In Cameroon, forest communities complicit in timber traffickers

The truck is parked at the edge of a winding track in Nkollo, a village located in the South Region, Cameroon. Coming and going along the stretch, Bagyeli (the inhabitants of the forests, commonly called Pygmies, a term they consider derogatory) go about their business. The vehicle, filled with sawn wood, has been parked there for several days. “He carries bibolo [un bois tropical]. He’s got a breakdown.” explains Mathias Kouma, a 34-year-old Bagyeli leader.

Without a license plate, the truck does not belong to any legal company recognized by the Ministry of Forests. Its owner is a “waraper”, one of those illegally exploited timber transporters that abound in the forest areas of Cameroon. The logs, once bleached, will be sold on the local market or delivered to Asian companies before export. According to Global Forest Watch, from 2001 to 2021, the southern region lost nearly 7% of its vegetation cover, or 326,000 hectares.

To collect this wood, the owner of the truck paid money to the villagers, says Mathias Kouma, without specifying the amount. Depending on the species and the quantity of logs cut, the bribes can range from 25,000 to more than 250,000 CFA francs (i.e. 381 euros).
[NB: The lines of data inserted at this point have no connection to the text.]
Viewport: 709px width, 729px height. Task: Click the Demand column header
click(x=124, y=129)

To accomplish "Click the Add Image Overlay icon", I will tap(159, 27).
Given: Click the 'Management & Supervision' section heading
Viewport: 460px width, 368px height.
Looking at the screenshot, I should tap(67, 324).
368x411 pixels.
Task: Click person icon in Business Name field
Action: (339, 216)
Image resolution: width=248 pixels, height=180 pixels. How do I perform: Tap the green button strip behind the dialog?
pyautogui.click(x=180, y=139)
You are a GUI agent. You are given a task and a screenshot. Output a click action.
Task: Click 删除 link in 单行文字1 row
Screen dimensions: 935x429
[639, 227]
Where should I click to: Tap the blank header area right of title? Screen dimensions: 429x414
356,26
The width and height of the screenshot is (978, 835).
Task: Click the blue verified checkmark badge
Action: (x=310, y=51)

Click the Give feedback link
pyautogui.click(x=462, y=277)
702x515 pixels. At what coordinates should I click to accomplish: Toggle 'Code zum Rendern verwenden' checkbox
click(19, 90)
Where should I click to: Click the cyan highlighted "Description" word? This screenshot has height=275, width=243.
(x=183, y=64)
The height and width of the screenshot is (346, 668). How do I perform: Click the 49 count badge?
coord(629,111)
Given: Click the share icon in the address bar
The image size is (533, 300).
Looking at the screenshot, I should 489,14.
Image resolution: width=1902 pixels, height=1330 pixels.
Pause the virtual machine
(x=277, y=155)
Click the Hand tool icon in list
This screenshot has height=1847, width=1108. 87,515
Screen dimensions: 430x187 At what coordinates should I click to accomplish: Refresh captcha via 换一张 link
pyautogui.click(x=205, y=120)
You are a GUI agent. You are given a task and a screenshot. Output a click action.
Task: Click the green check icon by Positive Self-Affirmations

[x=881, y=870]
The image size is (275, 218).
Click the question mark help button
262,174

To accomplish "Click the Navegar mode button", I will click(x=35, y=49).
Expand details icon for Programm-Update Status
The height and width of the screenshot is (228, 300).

Sums intended to buy the silence or the complicity of the inhabitants and which are generally given to the town via the development committee or local organizations representing the villagers.

episode 1 Article reserved for our subscribers Cameroon: how logging escapes state control

“Only illegal logging brings something to the village. As far as legal exploitation is concerned, we see nothing,” recognizes, on condition of anonymity, the head of one of the towns of the municipality of Lokoundjé, which brings together around thirty villages populated by Bagyeli and Bantu, including Nkollo. You have to drive four hours on muddy tracks to reach them from the town of Kribi. Since 2018, this seaside town has had an operational deep-water port, which has become the second evacuation point for Cameroonian wood, behind Douala.

Forestry royalty

The Lokoundjé area is known for hosting Forest Management Unit (UFA) 00-003, the first concession officially devoted to industrial timber production in Cameroon. Covering an area of ​​more than 100,000 hectares, it was created in the wake of the 1994 forest law. A single company legally holds the logging titles, but it “she never gives anything to the village, she will tell you: “I pay the forestry fee” “, deplores André Sayom, vice-president of the development committee of Nkollo.